Audrey Bascoul Audrey Bascoul - 11 months ago 110
Python Question

Selenium webdriver with python to scrape dynamic page cannot find element

So there are a lot of questions that have been asked around dynamic content scraping on stackoverflow, and I went through all of these, but all the solutions suggested did not work for the following problem:

Context:





Issue:



I have not been able to access any of the DOM elements on this page. Note if I could get some hints on how to access the search bar, and the search button, that would be a great start. See page to scrape
What I want in the end, is to go through a list of addresses, launch the search, and copy the information displayed on the right hand side of the screen.

I have tried the following:


  • Changed the browser for webdriver (from Chrome to Firefox)

  • Added waiting time for the page to load

    try:
    WebDriverWait(self.driver, 10).until(EC.presence_of_element_located((By.ID, "addressInput")))
    except:
    print "address input not found"

  • Tried to access the item by ID, XPATH, NAME, TAG NAME, etc., nothing worked.



Questions


  • What else could I try that I have not so far (using Selenium webdriver)?

  • Are some websites really impossible to scrape? (I don't think that the city used an algorithm to generate any random DOM everytime I re-load the page).


Answer Source

You can use this url http://50.17.237.182/PIM/ to get the source:

In [73]: from selenium import webdriver


In [74]: dr = webdriver.PhantomJS()

In [75]: dr.get("http://50.17.237.182/PIM/")

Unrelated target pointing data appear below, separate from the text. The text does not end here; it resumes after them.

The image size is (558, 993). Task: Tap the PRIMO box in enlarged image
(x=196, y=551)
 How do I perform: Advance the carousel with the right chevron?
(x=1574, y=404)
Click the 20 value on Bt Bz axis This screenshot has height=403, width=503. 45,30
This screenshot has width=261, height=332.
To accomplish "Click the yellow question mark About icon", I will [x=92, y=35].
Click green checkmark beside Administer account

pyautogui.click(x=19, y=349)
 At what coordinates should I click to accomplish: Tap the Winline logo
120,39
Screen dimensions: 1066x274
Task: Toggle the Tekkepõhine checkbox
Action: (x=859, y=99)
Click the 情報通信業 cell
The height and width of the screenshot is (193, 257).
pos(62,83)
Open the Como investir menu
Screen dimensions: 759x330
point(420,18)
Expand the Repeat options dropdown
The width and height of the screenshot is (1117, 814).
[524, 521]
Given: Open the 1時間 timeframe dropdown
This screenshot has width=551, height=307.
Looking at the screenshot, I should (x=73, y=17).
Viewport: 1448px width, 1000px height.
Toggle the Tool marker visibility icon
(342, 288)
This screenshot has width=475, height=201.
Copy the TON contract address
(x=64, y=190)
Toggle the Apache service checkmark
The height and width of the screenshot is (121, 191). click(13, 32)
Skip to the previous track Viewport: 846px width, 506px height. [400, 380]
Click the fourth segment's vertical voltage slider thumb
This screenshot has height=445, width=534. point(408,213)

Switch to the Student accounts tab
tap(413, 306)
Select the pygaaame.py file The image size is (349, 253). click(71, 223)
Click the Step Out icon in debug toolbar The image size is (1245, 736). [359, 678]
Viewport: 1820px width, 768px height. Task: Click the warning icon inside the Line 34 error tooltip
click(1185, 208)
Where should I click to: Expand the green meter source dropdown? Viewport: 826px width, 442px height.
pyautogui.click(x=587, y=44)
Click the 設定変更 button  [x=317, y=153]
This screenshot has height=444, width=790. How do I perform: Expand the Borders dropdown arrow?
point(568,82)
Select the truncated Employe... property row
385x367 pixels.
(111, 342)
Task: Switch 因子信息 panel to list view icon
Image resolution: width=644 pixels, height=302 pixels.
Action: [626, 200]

In [76]: print(dr.find_element_by_id("addressInput"))
<selenium.webdriver.remote.webelement.WebElement object at 0x7f4d21c80950>

If you look at the source returned, there is a frame attribute with that src url:

<!DOCTYPE HTML PUBLIC "-//W3C//DTD HTML 4.01//EN"
   "http://www.w3.org/TR/html4/strict.dtd">
<html>

<head>
  <title>San Francisco Property Information Map </title>
  <META name="description" content="Public access to useful property information and resources at the click of a mouse"><META name="keywords" content="san francisco, property, information, map, public, zoning, preservation, projects, permits, complaints, appeals">
</head>
<frameset rows="100%,*" border="0">
  <frame src="http://50.17.237.182/PIM" frameborder="0" />
  <frame frameborder="0" noresize />
</frameset>

<!-- pageok -->
<!-- 02 -->
<!-- -->
</html>

Thanks to @Alecxe, the simplest method it to use dr.switch_to.frame(0):

In [77]: dr = webdriver.PhantomJS()

In [78]: dr.get("http://propertymap.sfplanning.org/")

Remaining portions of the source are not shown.